Write: 2020-01-23 15:53:24

硫黄島などの韓国人戦没者の遺骨返還 韓日市民団体が日本政府に要請

Photo : YONHAP News

太平洋戦争当時の激戦地だった硫黄島で発掘された大量の遺骨が焼却されたことがわかり、韓日両国の市民団体が日本政府に対して、沖縄や硫黄島で戦没した韓半島出身者の遺骨を発掘して、遺族に返還するようDNA鑑定や照合に積極的に乗り出すよう要請しました。
韓国の「太平洋戦争被害者補償推進協議会」や日本の「『戦没者遺骨を家族の元へ』連絡会」など韓日両国の市民団体によりますと、日本の厚生労働省の当局者は21日午前、市民団体らとの協議で、硫黃島で発掘した戦没者およそ1万人の遺骨から513の検体を採取したあと、遺骨はほとんど火葬処理したと伝えたということです。
日本政府は硫黃島での戦没者は2万1900人としていて、このうち韓半島出身者はこれまで把握できただけで170人に上るとされます。
韓日両国の市民団体は、日本政府による遺骨の火葬処理に対して問題提起し、火葬処理により、戦時中に動員された韓半島出身者の遺骨も焼却された可能性があると指摘しました。
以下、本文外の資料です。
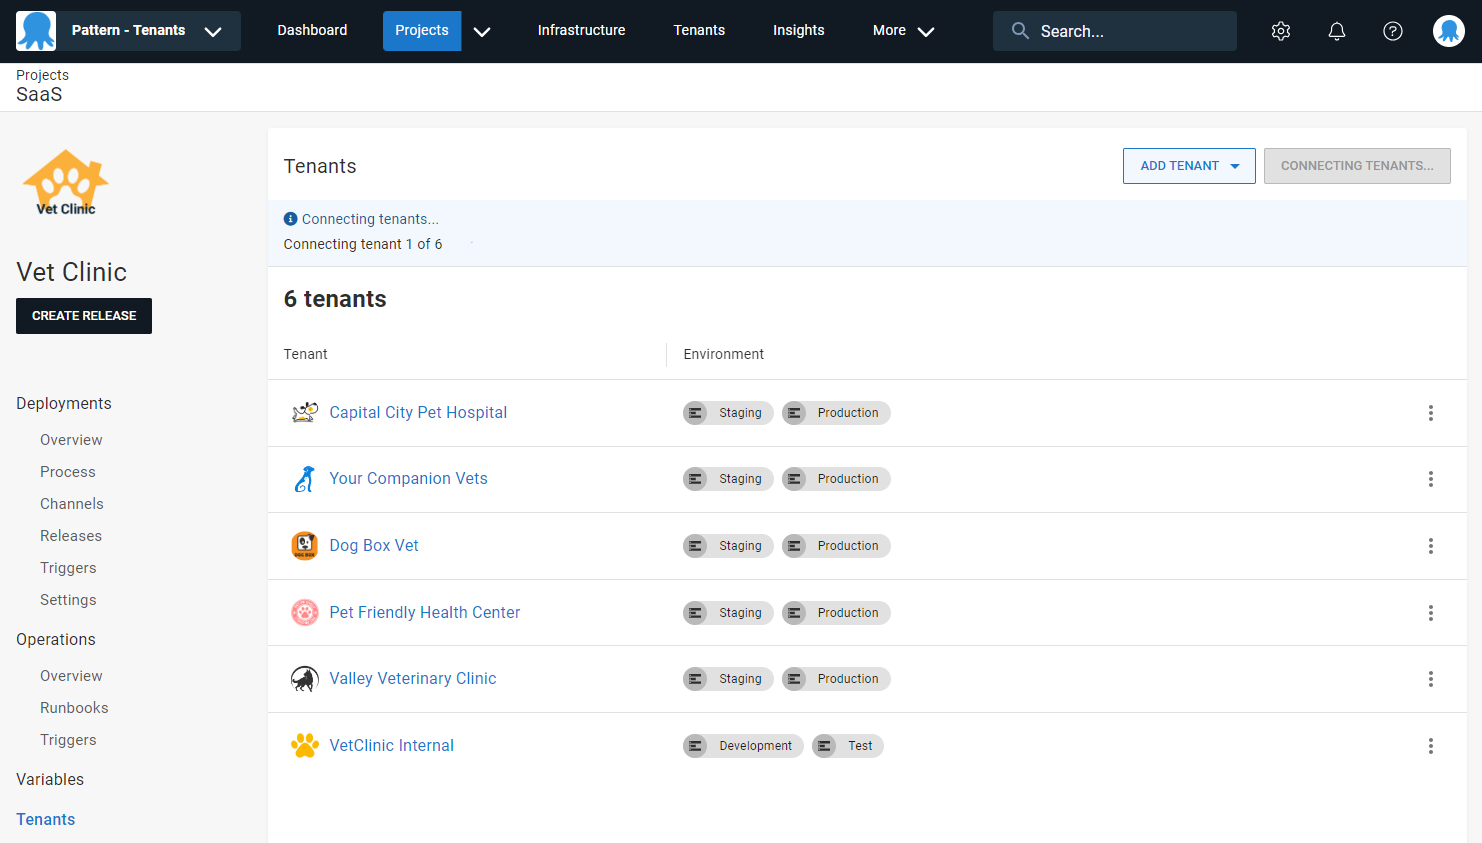Open Your Companion Vets tenant link
The image size is (1482, 843).
click(408, 479)
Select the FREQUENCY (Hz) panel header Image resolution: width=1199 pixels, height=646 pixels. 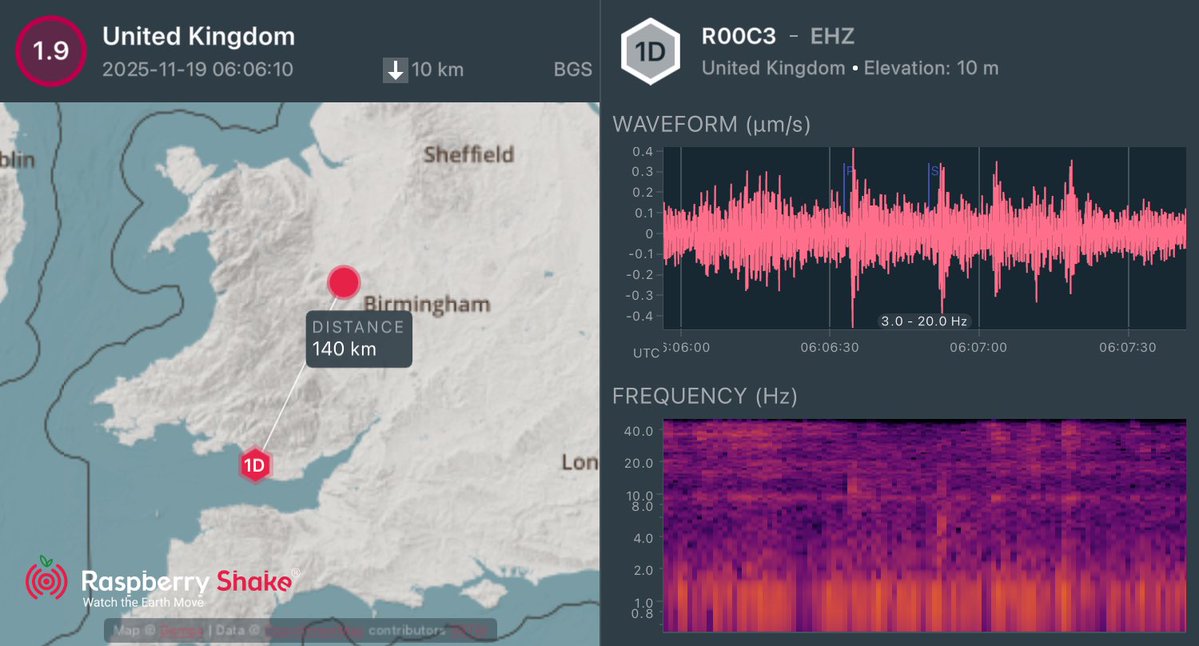(x=703, y=396)
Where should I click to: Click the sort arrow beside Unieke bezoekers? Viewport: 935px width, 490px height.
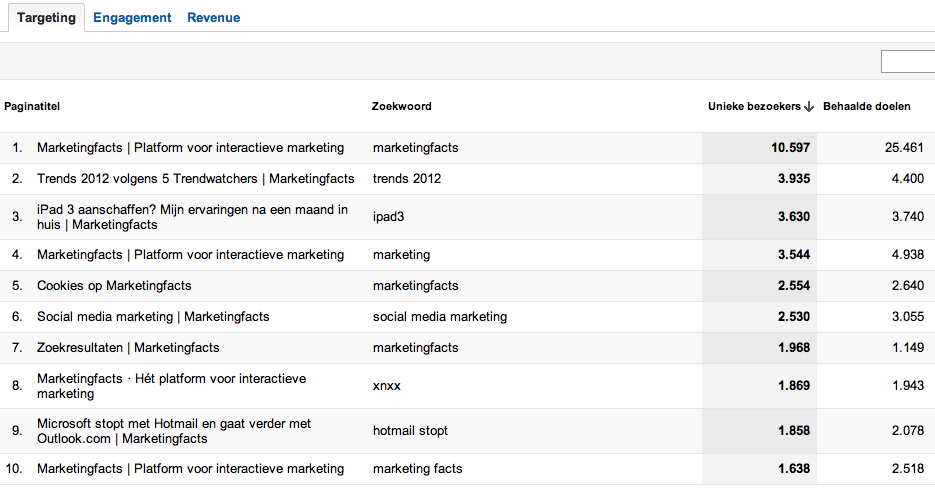[x=808, y=107]
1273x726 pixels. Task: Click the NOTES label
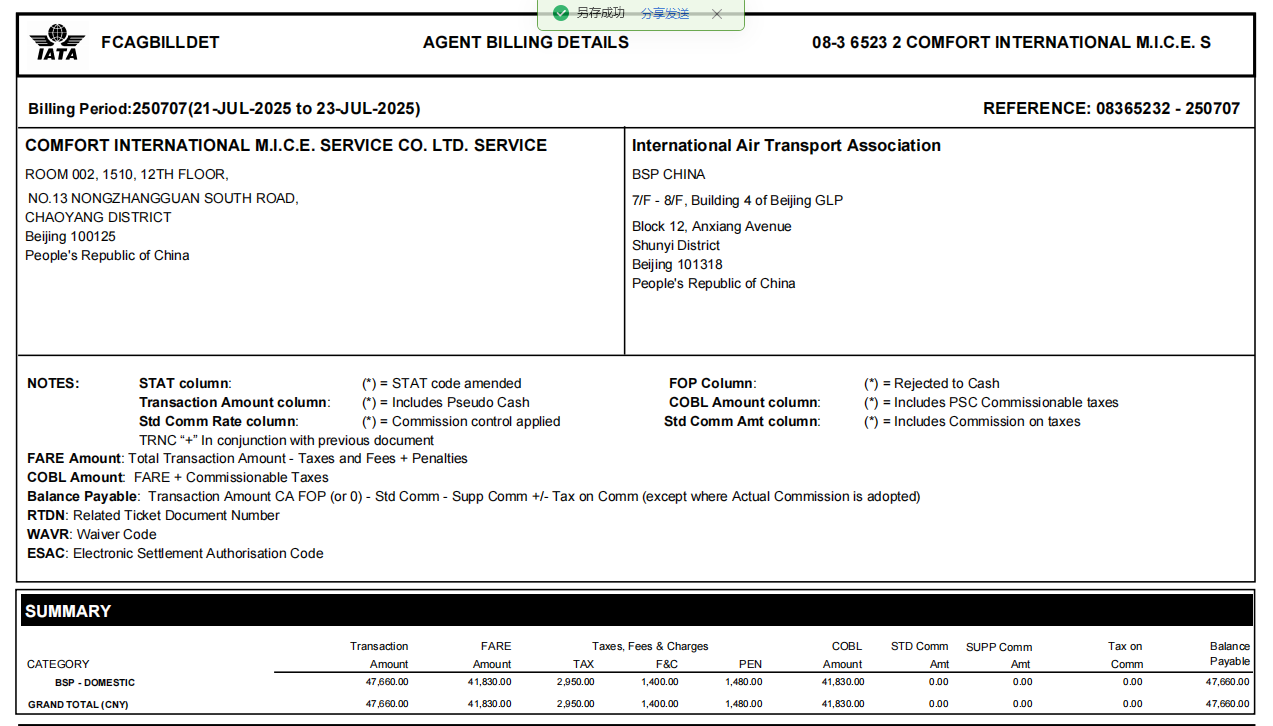point(53,383)
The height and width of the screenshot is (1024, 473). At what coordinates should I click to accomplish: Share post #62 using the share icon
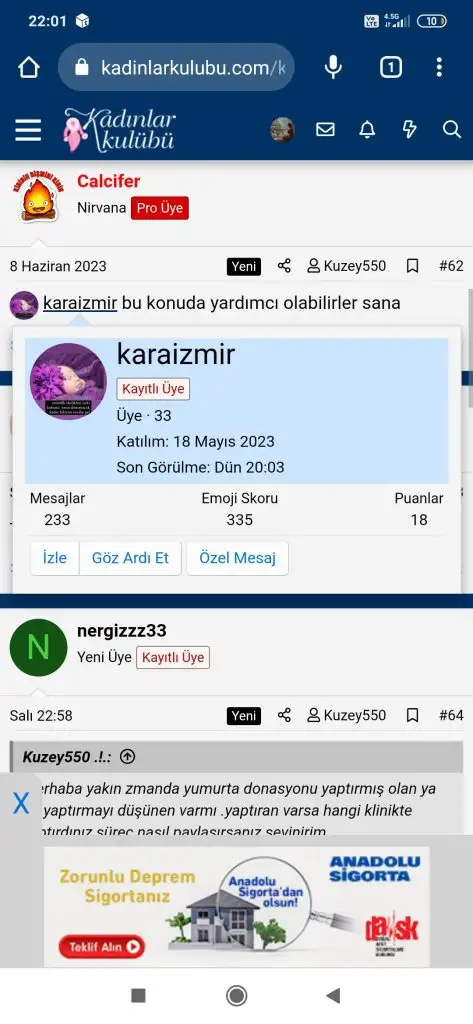click(284, 266)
厚生労働省の当局者は、「硫黄島の戦没者のうち韓半島出身者の数は把握していない」と答えたということです。
市民団体が遺骨を焼却しないよう強く要請すると、この当局者は、日本人の可能性が高い遺骨を除いて火葬処理しないと答えたということです。
韓日両国の市民団体は、日本による植民地時代に戦争に動員され沖縄や硫黄島で死亡した韓国人の遺骨を発掘して、遺族に返還するようDNA鑑定や照合に積極的に乗り出すよう求める加藤勝信厚生労働相宛ての要請書をこの当局者に手渡しました。
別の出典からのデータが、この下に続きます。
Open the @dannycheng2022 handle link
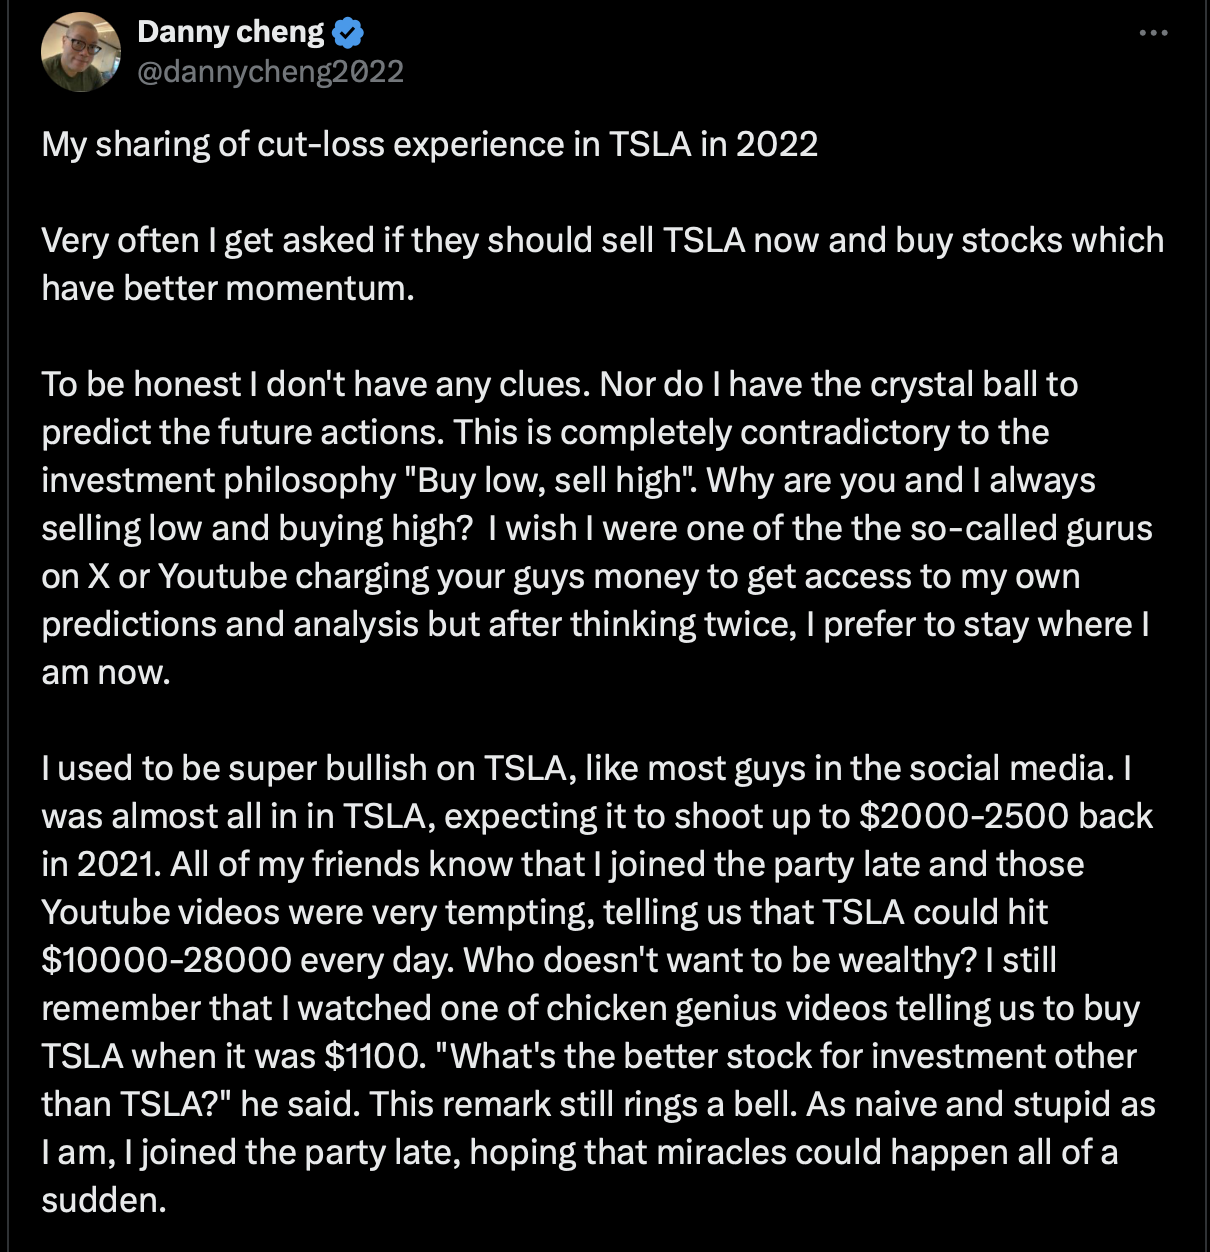1210x1252 pixels. pos(270,72)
この協議に出席した日本外務省の当局者は、「韓国人の遺骨であれば、日本政府としても速やかに韓国側に返還するのが望ましいと考えている」とし、韓国外交部と引き続き協力する意向を示しました。
一方、韓国政府は、韓国にいる遺族のDNAを保管していて、日本政府と遺骨の身元の確認や返還などについて協議を進めていると話しています。